▶ [Supplied material]:
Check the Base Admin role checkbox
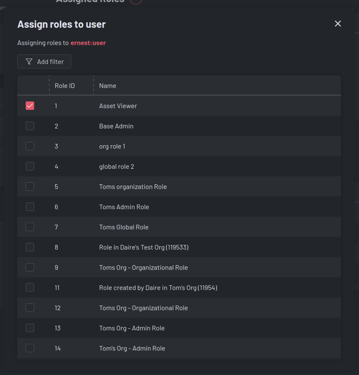The image size is (359, 375). click(x=30, y=126)
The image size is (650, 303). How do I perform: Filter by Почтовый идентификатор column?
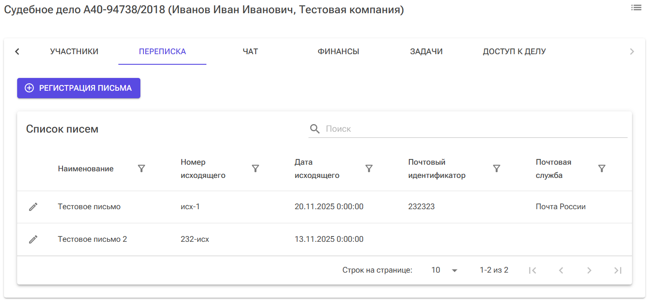(x=496, y=168)
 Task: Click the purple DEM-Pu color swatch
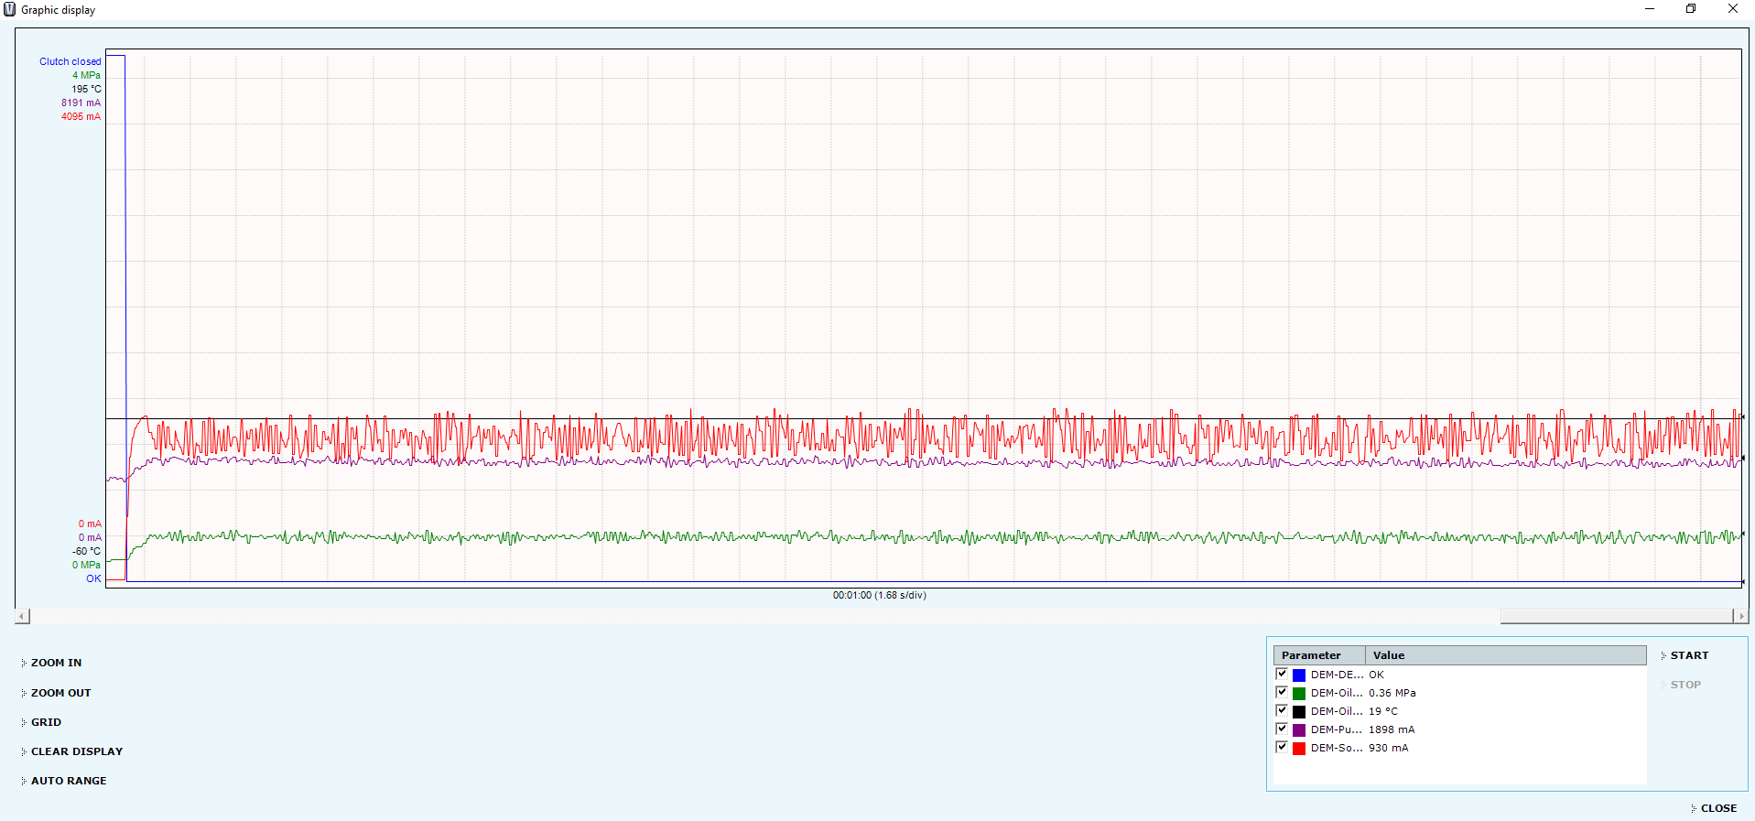1298,730
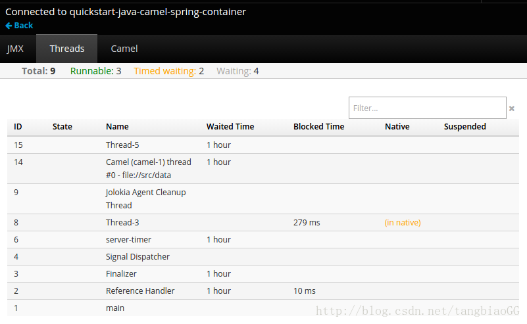
Task: Sort by the State column header
Action: pos(63,127)
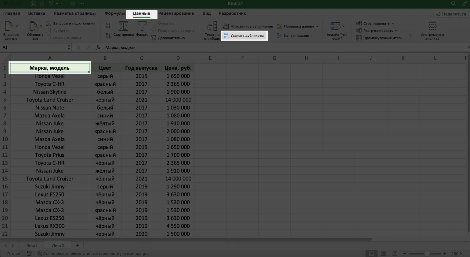Open the Formulas (Формулы) ribbon tab
The width and height of the screenshot is (470, 257).
[114, 13]
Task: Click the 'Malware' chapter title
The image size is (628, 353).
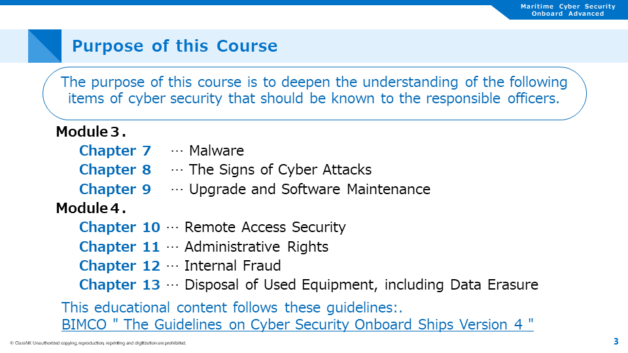Action: [216, 151]
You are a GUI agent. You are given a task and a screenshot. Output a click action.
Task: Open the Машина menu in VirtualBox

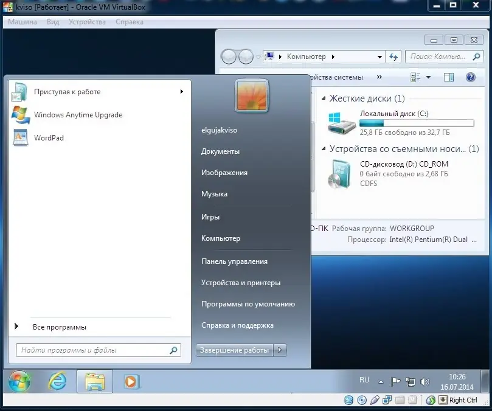coord(22,21)

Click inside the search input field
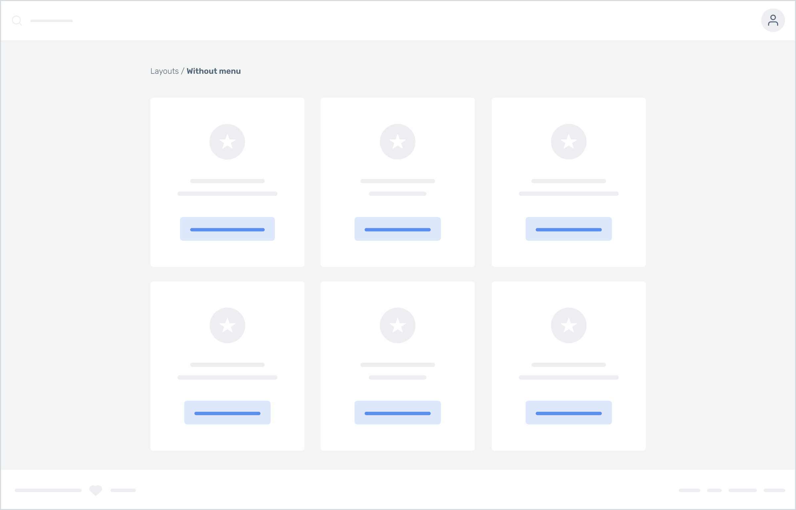coord(51,21)
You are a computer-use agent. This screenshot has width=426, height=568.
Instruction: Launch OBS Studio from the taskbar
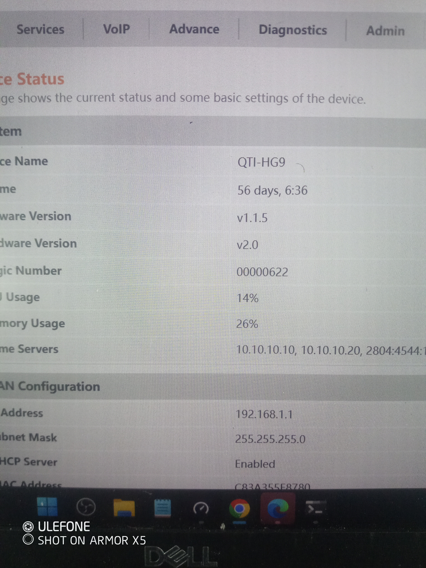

▶ [Exercise objective]:
Copy out all of the data above, swapping "search input field" for "search box" and keeping everything else the same. Leave the pictures out.

▶ [Exercise output]:
Check the Base Admin role checkbox
The image size is (359, 375). click(x=30, y=126)
The image size is (650, 303). How do I perform: Filter by Почтовый идентификатор column?
(x=496, y=168)
 Task: Click the purple DEM-Pu color swatch
1298,730
Task: Sort by the State column header
Action: pos(63,127)
Open the Formulas (Формулы) ribbon tab
The width and height of the screenshot is (470, 257).
[114, 13]
Task: Click the 'Malware' chapter title
The image size is (628, 353).
Action: [216, 151]
You are a GUI agent. You are given a task and a screenshot. Output a click action.
Task: Open the Машина menu in VirtualBox

coord(22,21)

Click inside the search box
coord(51,21)
You are a computer-use agent. This screenshot has width=426, height=568.
Instruction: Launch OBS Studio from the taskbar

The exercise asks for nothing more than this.